Results and discussion

Beam tracking and sampling schemes

The beam tracking setup is shown in Fig. 1. It consists of the x-ray source, the mask (placed upstream to the sample), the sample, and the detector (see “Methods” section). As mentioned, such a setup would normally be used in conjunction with dithering, although simple rotation-only scans are also possible. The former provides fully sampled data but is slow as the sample must be scanned in sub-period steps, Δxopt along the horizontal and Δyopt along the vertical direction, at each angle (the dithering steps typically match the size of the apertures and define the pixel size, as well as the slice thickness, in the reconstructed images); the latter are fast and flyscan compatible, but image quality is compromised and resolution driven by the mask period. Figure 2a,b show the sampling grids for the two approaches, depicted for one mask period (but repeating itself for adjacent periods in either direction). The filled squares indicate the sub-period “slots” of the 3D dataset for which data are acquired (i.e., where a beamlet passes through the sample), while the empty squares indicate points where no data are available (i.e., corresponding to sample areas covered by the absorbing regions of the mask).

Figure 1
figure 1

Schematic (not to scale) of the experimental setup.

Figure 2
figure 2

Sampling grids (shown only for a single mask period in the horizontal, px, and vertical, py, direction) for a dithered scan (a), a rotation-only scan (b), and a cycloidal-spiral scan (c). In the former case, the sample is scanned in horizontal and vertical steps of Δxopt = px/8 and Δyopt = py/8, respectively, at each rotation angle. In the latter case, the sample is displaced by horizontal and vertical (sub-period) distances of dx = Δxopt and dy = 4Δyopt, simultaneously with being rotated to the next angle.

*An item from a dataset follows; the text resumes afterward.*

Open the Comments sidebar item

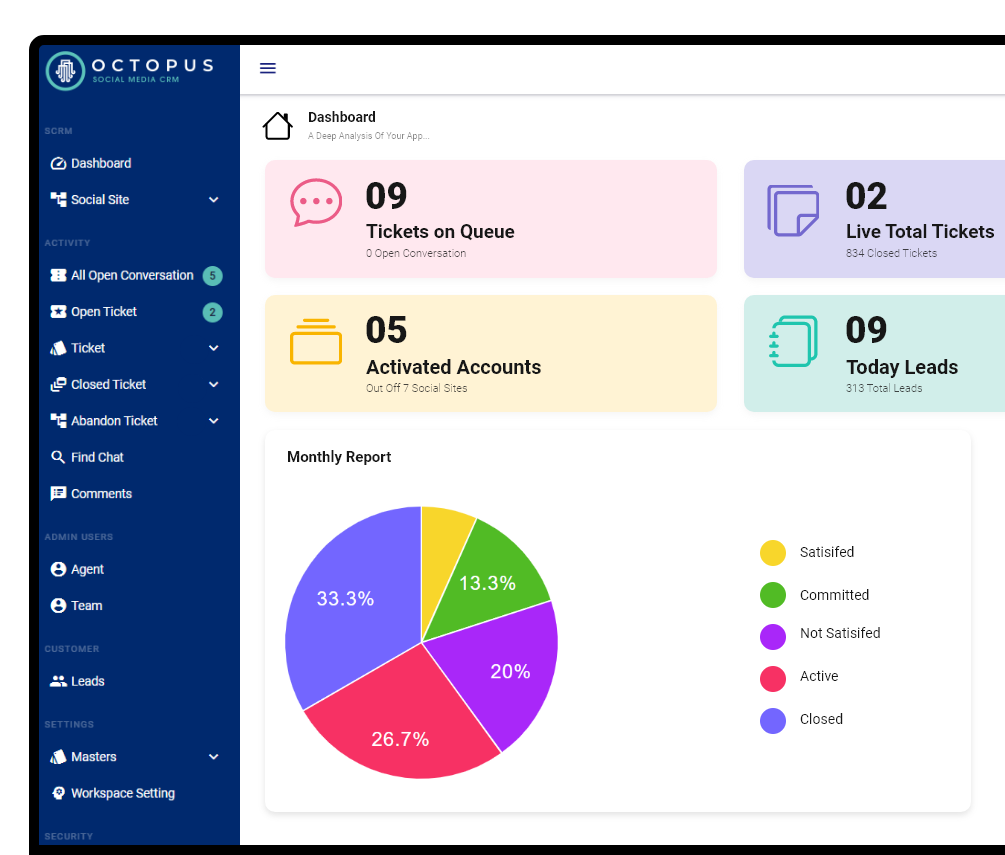point(100,494)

The proposed cycloidal-spiral scan shares similarities with a rotation-only scan in that only a single frame is acquired per angle. However, with each rotation, the sample is displaced by horizontal and vertical distances of dx and dy, hence a beamlet probes the sample in a different sub-period position, which creates an interlaced sampling pattern like the one shown in Fig. 2c. The schematic shows an example case where dx = Δxopt and dy = 4Δyopt. More generally, dx and dy can be flexibly chosen, so long as they are fractions of the mask period.

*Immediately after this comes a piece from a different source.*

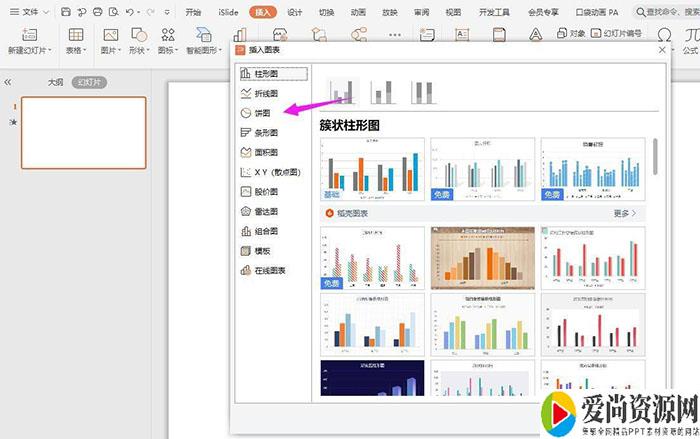Select the 100% stacked column subtype icon
The image size is (700, 439).
pos(422,92)
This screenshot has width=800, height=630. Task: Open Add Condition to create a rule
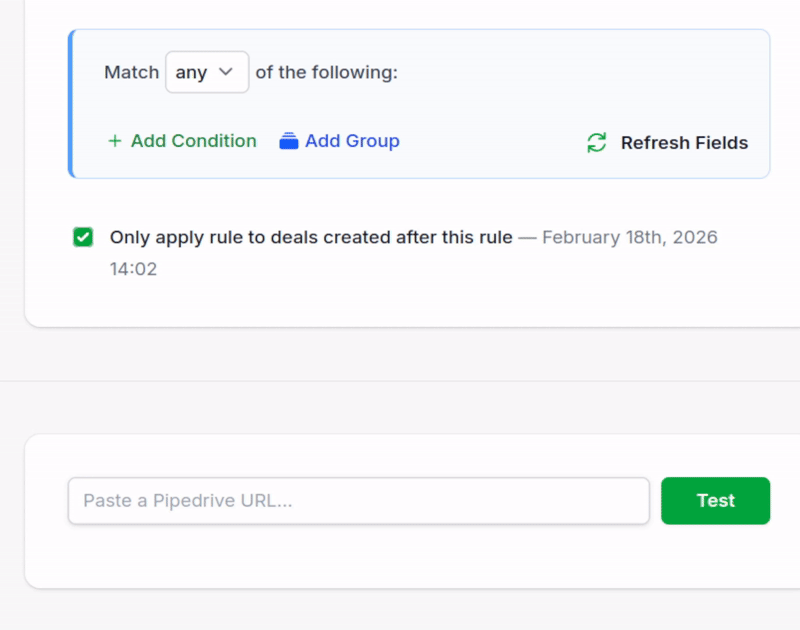pos(193,142)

Cycloidal-spiral optimization

To determine which values of sample displacement per rotation angle (dx and dy) would deliver the best results, we initially acquired a dithered dataset of the sphere phantom (scan duration of 7.5 h) and sub-sampled it according to cycloidal-spiral patterns by assuming different combinations of dx and dy, as per Table 1; see “Methods” section. Note that the parameters dx = dy = 0 represent a rotation-only scan, which is therefore inherently part of the investigation.

Table 1 Spatial resolution estimates (mean ± one standard deviation) along the x, y, and z direction extracted from the phase images of the sphere phantom, obtained through sub-sampling the dithered dataset using the values of dx and dy given in the left most columns.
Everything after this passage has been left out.